» Material
======
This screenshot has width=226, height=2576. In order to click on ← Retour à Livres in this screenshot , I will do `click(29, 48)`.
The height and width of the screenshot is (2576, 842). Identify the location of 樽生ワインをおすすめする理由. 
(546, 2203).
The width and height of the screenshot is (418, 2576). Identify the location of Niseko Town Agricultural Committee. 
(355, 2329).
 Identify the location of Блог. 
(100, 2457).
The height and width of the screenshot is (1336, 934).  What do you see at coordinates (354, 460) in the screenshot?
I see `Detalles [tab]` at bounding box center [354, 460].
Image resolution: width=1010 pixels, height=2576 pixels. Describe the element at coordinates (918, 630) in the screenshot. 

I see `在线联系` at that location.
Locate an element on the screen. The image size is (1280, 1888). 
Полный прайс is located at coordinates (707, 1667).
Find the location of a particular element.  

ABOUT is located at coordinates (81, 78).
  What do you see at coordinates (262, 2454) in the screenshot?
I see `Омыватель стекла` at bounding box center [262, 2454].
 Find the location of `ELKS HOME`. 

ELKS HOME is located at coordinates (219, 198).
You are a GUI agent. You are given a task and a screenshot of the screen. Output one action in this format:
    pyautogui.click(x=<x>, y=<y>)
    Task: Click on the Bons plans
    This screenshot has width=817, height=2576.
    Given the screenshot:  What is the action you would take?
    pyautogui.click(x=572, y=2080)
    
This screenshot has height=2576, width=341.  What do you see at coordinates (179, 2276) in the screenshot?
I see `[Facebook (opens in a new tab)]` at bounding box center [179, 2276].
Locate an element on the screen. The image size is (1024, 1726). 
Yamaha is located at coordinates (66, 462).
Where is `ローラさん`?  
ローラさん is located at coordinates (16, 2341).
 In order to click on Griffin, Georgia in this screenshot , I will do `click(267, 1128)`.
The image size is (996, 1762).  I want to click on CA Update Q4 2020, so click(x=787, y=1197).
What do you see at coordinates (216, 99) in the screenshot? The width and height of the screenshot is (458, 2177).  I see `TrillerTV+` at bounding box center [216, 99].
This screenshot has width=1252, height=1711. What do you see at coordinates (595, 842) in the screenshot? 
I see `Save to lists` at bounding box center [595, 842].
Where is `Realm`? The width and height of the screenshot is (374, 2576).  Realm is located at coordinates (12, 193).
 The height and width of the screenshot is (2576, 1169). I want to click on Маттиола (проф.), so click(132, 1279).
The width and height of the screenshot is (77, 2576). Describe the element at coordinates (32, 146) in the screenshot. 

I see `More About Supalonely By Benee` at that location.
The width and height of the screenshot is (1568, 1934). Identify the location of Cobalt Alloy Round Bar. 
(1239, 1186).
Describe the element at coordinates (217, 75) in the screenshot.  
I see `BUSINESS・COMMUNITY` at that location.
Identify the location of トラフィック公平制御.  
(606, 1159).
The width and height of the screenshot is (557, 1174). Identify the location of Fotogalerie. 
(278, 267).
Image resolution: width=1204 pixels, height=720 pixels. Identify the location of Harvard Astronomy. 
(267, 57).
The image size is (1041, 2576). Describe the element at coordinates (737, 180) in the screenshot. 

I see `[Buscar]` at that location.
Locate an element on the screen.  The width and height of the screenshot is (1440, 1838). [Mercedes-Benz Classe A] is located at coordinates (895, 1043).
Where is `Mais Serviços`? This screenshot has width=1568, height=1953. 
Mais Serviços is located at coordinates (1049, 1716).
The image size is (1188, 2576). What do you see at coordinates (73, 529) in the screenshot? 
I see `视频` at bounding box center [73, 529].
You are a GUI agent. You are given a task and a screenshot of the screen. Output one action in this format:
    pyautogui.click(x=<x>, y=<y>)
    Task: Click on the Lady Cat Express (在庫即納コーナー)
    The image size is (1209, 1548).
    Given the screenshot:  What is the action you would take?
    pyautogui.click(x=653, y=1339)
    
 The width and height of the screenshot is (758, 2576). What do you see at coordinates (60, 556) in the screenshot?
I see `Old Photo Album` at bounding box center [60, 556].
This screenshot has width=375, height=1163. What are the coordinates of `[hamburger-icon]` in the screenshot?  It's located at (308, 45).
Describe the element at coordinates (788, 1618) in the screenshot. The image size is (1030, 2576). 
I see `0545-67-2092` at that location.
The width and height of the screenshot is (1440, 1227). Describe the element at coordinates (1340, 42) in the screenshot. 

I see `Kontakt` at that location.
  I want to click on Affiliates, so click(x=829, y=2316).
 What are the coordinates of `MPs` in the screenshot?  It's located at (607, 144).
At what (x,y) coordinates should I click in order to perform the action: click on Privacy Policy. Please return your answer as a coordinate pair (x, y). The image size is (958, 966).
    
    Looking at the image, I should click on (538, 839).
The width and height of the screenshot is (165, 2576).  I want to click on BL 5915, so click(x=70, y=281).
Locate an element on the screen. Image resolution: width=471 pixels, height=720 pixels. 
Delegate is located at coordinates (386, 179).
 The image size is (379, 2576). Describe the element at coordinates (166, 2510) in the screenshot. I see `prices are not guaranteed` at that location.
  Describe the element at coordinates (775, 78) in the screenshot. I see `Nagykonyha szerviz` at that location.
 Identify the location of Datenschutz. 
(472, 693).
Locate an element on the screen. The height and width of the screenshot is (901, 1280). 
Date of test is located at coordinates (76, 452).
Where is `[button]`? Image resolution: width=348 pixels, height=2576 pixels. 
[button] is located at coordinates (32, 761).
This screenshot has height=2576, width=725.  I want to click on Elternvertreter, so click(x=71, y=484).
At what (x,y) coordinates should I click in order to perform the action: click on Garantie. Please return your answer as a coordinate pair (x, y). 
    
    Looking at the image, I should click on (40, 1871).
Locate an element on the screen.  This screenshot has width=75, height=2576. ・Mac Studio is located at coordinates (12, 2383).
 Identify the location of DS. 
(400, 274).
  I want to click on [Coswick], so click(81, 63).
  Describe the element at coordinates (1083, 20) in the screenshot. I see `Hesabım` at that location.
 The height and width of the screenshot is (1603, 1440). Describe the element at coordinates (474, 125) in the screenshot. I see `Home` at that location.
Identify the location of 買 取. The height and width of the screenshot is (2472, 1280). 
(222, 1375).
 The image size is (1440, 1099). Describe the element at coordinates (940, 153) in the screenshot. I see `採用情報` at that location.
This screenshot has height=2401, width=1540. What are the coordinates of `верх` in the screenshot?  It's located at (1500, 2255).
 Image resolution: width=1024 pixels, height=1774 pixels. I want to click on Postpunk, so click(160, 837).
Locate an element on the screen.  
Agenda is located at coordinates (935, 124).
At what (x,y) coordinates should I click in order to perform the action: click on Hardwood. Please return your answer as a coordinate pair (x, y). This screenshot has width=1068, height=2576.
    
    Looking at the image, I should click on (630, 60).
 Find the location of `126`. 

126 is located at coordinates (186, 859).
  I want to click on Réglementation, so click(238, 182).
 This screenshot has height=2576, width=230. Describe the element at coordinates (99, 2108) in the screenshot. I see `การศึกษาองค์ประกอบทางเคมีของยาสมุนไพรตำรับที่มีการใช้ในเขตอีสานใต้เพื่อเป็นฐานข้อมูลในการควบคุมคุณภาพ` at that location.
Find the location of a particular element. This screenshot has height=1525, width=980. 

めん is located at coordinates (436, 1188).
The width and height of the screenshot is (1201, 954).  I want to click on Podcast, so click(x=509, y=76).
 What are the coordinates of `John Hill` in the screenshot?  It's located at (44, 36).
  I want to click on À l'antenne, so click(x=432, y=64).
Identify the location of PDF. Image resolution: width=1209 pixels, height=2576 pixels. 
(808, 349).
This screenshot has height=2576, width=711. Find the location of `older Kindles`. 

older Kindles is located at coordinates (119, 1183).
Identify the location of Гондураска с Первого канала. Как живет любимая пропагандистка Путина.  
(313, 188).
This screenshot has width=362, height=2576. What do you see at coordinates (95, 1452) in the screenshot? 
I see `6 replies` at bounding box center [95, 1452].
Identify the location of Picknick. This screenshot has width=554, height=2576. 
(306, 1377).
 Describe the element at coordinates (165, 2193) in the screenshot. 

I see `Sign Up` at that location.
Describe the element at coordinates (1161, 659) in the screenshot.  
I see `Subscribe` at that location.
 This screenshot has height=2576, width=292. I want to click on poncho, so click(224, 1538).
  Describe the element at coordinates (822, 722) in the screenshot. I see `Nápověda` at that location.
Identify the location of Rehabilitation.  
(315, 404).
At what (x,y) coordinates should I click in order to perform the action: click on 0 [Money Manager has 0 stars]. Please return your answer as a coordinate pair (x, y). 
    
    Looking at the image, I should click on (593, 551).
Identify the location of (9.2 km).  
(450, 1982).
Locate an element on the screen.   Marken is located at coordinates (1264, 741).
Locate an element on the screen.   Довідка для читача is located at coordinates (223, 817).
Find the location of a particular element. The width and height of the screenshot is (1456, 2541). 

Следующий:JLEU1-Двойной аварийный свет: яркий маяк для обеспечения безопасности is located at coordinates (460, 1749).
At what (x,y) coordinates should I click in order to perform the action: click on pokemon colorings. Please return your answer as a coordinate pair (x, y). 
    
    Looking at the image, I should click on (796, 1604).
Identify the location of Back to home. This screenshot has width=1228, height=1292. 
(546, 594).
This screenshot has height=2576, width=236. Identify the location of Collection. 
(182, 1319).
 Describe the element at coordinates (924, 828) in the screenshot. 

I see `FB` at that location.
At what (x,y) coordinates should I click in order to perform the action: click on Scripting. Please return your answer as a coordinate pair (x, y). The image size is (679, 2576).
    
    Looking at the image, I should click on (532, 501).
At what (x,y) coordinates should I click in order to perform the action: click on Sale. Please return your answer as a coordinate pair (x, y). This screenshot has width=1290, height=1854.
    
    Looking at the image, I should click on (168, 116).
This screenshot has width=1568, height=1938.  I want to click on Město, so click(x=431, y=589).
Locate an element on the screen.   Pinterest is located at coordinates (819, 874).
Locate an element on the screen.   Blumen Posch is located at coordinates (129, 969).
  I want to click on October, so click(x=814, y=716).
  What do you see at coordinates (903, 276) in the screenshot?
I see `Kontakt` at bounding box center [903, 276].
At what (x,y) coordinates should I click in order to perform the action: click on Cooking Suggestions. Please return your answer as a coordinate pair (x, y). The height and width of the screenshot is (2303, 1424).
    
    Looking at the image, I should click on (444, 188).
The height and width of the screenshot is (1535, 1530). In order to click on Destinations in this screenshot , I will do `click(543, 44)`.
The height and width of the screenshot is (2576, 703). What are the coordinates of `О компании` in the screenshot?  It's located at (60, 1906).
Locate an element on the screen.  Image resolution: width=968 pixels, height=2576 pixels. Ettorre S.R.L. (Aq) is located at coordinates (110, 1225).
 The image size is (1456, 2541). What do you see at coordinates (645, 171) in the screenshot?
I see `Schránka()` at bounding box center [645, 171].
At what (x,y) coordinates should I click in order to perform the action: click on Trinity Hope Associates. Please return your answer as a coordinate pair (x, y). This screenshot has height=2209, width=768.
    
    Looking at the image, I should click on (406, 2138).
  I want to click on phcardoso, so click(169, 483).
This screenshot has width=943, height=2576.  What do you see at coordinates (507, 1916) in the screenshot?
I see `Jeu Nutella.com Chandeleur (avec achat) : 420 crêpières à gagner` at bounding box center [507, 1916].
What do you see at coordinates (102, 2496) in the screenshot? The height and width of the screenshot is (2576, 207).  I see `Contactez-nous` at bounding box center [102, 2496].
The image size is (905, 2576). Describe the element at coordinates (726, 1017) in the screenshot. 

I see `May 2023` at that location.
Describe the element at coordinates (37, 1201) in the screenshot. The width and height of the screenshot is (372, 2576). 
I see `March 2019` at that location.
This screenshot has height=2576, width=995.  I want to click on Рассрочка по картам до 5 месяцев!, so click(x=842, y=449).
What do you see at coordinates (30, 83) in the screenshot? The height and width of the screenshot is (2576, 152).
======
» Exercise details
Rewrite the material from the line with "The width and height of the screenshot is (1440, 1227)." to the line with "The width and height of the screenshot is (165, 2576).", replacing "Privacy Policy" with "Terms of Service" and changing nothing else; give only those lines.

» Result of the exercise
The width and height of the screenshot is (1440, 1227). Describe the element at coordinates (1340, 42) in the screenshot. 

I see `Kontakt` at that location.
  I want to click on Affiliates, so click(x=829, y=2316).
 What are the coordinates of `MPs` in the screenshot?  It's located at (607, 144).
At what (x,y) coordinates should I click in order to perform the action: click on Terms of Service. Please return your answer as a coordinate pair (x, y). The image size is (958, 966).
    
    Looking at the image, I should click on (538, 839).
The width and height of the screenshot is (165, 2576).  I want to click on BL 5915, so click(x=70, y=281).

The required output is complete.